Friday, October 25, 2024

House of Spoils (Unpublished)

 

It’s easy to freak people out with food. Just make a character eat something moldy or crawling with bugs and audiences will squirm, or present something delicious and reveal that, surprise, it’s actually the liver of a census taker that is spruced up with fava beans and a nice Chianti. House of Spoils, a new horror film from Blumhouse Television and Amazon, serves up some creepy culinary concoctions, but other than a few banal haunted house trappings it’s not all that scary and ends in the dumbest way possible.

Ariana DeBose gives a strong performance as the main character who is known only as “Chef,” an aspiring restaurant owner who comes to find that her new digs are haunted. Chef's story is considerably more interesting when it’s dealing with the harrowing yet decidedly non-supernatural realities of opening a new business and not touching on anything otherworldly, and DeBose and her supporting cast lend a strong core to a screenplay that doesn’t deserve the effort, especially because the characters are written so thinly. The actual ghost story bits are lacking, especially the resolution, which might just be one of the most baffling things I have ever seen in a horror film. The ghost's motivation seems downright silly if I understood it correctly, and the fact that I don’t know for sure speaks to a lack of clarity that smacks of bad writing rather than an invitation to thoughtfully ponder what was just shown.

When the film is utilizing tried-and-true horror techniques like the typical long, silent walk down a dark hallway that raises stress with every step because you just know that something is going to pop out at any second it works well enough.
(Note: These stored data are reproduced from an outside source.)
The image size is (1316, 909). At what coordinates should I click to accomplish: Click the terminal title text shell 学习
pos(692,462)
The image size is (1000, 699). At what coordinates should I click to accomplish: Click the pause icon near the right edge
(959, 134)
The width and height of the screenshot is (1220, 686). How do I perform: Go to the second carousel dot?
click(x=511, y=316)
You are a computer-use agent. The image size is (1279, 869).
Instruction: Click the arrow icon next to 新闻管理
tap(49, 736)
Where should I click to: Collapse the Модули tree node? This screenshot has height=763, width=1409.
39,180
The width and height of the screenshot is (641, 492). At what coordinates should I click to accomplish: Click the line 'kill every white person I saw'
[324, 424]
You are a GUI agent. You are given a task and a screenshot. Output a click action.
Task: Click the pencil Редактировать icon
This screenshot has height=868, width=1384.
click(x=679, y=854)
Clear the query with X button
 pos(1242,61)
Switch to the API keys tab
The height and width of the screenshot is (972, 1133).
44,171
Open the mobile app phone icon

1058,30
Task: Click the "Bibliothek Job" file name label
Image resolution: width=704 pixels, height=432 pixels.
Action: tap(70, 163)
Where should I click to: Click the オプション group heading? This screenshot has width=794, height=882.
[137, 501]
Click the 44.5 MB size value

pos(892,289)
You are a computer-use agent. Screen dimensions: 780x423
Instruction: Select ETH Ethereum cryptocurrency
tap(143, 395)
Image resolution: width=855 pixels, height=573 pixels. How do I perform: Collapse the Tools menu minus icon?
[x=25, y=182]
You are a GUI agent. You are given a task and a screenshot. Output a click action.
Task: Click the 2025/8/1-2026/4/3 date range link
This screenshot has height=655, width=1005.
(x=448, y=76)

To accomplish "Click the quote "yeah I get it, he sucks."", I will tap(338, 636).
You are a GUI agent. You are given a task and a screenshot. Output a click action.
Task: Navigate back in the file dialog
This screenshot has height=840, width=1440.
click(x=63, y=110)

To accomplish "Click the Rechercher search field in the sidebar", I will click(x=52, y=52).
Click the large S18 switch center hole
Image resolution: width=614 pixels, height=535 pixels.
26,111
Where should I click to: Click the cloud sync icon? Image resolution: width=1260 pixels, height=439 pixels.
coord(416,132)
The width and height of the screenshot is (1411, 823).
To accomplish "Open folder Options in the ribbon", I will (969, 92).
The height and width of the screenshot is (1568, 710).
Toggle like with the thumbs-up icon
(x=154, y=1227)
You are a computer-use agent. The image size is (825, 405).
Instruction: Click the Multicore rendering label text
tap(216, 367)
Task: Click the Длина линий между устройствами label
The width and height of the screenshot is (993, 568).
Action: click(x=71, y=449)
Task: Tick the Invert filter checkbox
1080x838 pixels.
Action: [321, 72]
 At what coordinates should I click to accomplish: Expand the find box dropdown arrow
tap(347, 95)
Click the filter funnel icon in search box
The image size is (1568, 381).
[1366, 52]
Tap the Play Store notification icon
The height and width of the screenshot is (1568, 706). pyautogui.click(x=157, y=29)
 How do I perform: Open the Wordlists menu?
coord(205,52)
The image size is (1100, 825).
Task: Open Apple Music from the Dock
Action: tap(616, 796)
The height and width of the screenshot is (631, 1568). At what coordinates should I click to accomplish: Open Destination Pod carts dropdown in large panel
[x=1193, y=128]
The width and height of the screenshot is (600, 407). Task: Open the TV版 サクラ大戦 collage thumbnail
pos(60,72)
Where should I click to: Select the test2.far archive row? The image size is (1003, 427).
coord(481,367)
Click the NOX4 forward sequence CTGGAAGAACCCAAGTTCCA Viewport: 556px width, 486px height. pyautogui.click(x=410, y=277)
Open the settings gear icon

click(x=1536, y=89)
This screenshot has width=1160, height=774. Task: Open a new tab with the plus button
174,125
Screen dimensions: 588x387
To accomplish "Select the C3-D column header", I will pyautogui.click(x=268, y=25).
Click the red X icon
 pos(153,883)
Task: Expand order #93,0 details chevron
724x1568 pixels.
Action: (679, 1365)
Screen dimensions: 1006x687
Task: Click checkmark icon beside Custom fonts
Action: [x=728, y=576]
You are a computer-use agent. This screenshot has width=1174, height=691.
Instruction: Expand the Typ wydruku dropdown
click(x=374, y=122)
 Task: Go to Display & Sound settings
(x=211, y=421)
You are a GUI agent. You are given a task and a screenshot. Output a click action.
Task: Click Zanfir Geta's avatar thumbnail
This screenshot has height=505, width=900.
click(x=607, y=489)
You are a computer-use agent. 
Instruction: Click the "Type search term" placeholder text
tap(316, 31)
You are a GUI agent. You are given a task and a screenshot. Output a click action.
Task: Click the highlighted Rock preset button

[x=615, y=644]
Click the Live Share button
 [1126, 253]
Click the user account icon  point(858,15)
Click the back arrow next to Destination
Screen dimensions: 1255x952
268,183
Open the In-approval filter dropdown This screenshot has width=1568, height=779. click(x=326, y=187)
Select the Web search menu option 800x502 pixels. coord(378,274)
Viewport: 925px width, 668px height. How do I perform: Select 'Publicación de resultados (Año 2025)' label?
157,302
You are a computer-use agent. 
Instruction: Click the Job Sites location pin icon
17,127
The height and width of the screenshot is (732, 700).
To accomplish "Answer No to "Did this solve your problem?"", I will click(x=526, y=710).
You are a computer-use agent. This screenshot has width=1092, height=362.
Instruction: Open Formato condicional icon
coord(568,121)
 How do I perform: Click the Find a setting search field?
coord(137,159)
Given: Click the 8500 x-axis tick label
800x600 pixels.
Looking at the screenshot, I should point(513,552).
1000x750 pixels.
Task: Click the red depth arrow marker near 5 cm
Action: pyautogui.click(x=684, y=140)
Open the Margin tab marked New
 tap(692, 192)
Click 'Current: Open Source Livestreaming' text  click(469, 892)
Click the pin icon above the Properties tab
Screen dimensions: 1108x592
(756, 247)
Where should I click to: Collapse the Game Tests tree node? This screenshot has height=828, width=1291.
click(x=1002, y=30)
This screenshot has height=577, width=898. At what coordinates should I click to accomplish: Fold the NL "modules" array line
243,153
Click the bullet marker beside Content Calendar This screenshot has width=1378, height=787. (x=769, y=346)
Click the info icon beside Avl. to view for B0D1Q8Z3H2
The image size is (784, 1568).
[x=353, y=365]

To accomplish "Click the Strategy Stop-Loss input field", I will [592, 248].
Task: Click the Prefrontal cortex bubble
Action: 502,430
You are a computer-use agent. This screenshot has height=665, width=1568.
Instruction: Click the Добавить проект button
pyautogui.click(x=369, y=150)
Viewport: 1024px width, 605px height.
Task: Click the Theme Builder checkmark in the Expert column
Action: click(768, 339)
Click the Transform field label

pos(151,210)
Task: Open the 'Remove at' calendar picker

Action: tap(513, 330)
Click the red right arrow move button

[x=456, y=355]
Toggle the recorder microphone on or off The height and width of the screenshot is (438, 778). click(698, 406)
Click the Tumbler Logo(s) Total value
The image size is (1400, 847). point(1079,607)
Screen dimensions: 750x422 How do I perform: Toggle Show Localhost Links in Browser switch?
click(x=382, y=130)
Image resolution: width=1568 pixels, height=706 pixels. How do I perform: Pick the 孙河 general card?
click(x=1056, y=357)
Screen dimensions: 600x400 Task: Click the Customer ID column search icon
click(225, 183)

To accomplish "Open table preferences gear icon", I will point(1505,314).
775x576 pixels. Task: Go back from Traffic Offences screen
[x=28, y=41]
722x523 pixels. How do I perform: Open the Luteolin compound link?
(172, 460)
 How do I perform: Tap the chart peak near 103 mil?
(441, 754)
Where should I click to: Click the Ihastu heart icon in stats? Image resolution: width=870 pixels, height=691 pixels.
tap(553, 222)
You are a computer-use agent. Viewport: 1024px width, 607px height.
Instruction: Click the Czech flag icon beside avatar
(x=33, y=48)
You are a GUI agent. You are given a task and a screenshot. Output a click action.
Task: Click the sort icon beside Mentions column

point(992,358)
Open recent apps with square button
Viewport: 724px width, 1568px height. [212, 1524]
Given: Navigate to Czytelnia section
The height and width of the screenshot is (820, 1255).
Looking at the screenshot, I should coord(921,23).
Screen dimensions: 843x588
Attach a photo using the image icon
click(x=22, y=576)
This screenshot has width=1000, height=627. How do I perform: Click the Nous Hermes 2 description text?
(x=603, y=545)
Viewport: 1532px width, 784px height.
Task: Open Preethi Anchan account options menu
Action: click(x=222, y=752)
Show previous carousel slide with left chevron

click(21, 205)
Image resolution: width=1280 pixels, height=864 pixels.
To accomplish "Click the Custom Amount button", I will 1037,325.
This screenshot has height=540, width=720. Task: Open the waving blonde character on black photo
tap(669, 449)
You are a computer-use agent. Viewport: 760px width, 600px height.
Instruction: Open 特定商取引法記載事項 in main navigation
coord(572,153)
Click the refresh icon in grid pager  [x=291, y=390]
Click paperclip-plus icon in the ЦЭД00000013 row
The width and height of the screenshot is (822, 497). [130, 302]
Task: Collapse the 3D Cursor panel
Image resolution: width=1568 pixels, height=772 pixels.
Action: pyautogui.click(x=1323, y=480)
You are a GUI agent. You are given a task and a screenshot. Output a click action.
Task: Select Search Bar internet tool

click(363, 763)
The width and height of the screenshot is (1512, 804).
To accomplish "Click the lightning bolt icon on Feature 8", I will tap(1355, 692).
But tense moments such as these are almost impossible to screw up and are so omnipresent in the horror genre that it doesn't feel like I should give House of Spoils props for this, especially because I've always been someone who is easily scared. Horror aficionados might not even blink at these moments, especially because they never really pay off. Sometimes a spooky hallway is just a spooky hallway, and even when an old lady ghost is around the corner any resulting scare that might occur feels cheap. When it’s not offering spooky hallways and old ladies, House of Spoils leans heavily into the aforementioned food horror thing, which is more gross than anything else in this context. There are only so many times you can watch someone get surprised by an army of cockroaches in a soufflé before even this queasiness wears thin.

House of Spoils has a loose feminine message to it that I appreciate, even if it is vague, unfocused, and sloppy. It may be hard to be a female restaurateur in a man’s world, but this message gets lost a bit in the quagmire that is the rest of the film. If you’re looking for scares this Halloween season look elsewhere. You won’t find any in House of Spoils.

House of Spoils is now available on Amazon Prime.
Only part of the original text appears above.